Return the following lines exactly as they appear.
————————
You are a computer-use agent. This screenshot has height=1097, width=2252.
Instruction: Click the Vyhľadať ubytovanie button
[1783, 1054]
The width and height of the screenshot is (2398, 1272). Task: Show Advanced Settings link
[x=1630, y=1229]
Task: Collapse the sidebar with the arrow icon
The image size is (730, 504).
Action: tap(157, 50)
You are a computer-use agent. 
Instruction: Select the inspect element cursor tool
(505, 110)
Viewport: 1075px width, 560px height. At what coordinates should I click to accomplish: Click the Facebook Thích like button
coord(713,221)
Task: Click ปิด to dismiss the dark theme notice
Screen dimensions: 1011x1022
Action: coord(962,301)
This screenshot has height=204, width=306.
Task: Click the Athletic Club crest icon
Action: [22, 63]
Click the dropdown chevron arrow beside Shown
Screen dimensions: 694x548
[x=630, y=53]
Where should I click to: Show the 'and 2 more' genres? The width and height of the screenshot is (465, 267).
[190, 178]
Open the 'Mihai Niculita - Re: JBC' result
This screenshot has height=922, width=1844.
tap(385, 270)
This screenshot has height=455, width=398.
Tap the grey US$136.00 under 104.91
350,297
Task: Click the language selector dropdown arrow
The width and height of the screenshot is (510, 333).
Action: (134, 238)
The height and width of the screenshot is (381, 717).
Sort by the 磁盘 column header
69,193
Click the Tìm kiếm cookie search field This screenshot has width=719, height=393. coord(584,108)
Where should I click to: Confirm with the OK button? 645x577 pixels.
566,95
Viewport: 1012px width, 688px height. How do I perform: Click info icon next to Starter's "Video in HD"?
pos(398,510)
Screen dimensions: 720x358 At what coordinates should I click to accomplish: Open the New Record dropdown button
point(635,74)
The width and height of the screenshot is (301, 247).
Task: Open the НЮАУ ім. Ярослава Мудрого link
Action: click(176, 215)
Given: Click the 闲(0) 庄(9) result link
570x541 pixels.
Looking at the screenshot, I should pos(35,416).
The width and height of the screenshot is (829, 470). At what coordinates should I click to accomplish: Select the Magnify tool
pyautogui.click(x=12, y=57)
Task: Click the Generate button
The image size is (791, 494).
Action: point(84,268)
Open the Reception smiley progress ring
————————
- **Correct response**:
You are a computer-use agent. This screenshot has height=1097, width=2252.
Instruction: Click the Vyhľadať ubytovanie button
[1783, 1054]
The width and height of the screenshot is (2398, 1272). Task: Show Advanced Settings link
[x=1630, y=1229]
Task: Collapse the sidebar with the arrow icon
The image size is (730, 504).
Action: tap(157, 50)
You are a computer-use agent. 
Instruction: Select the inspect element cursor tool
(505, 110)
Viewport: 1075px width, 560px height. At what coordinates should I click to accomplish: Click the Facebook Thích like button
coord(713,221)
Task: Click ปิด to dismiss the dark theme notice
Screen dimensions: 1011x1022
Action: coord(962,301)
This screenshot has height=204, width=306.
Task: Click the Athletic Club crest icon
Action: [22, 63]
Click the dropdown chevron arrow beside Shown
Screen dimensions: 694x548
[x=630, y=53]
Where should I click to: Show the 'and 2 more' genres? The width and height of the screenshot is (465, 267).
[190, 178]
Open the 'Mihai Niculita - Re: JBC' result
This screenshot has height=922, width=1844.
tap(385, 270)
This screenshot has height=455, width=398.
Tap the grey US$136.00 under 104.91
350,297
Task: Click the language selector dropdown arrow
The width and height of the screenshot is (510, 333).
Action: (134, 238)
The height and width of the screenshot is (381, 717).
Sort by the 磁盘 column header
69,193
Click the Tìm kiếm cookie search field This screenshot has width=719, height=393. coord(584,108)
Where should I click to: Confirm with the OK button? 645x577 pixels.
566,95
Viewport: 1012px width, 688px height. How do I perform: Click info icon next to Starter's "Video in HD"?
pos(398,510)
Screen dimensions: 720x358 At what coordinates should I click to accomplish: Open the New Record dropdown button
point(635,74)
The width and height of the screenshot is (301, 247).
Task: Open the НЮАУ ім. Ярослава Мудрого link
Action: click(176, 215)
Given: Click the 闲(0) 庄(9) result link
570x541 pixels.
Looking at the screenshot, I should pos(35,416).
The width and height of the screenshot is (829, 470). At what coordinates should I click to accomplish: Select the Magnify tool
pyautogui.click(x=12, y=57)
Task: Click the Generate button
The image size is (791, 494).
Action: point(84,268)
Open the Reception smiley progress ring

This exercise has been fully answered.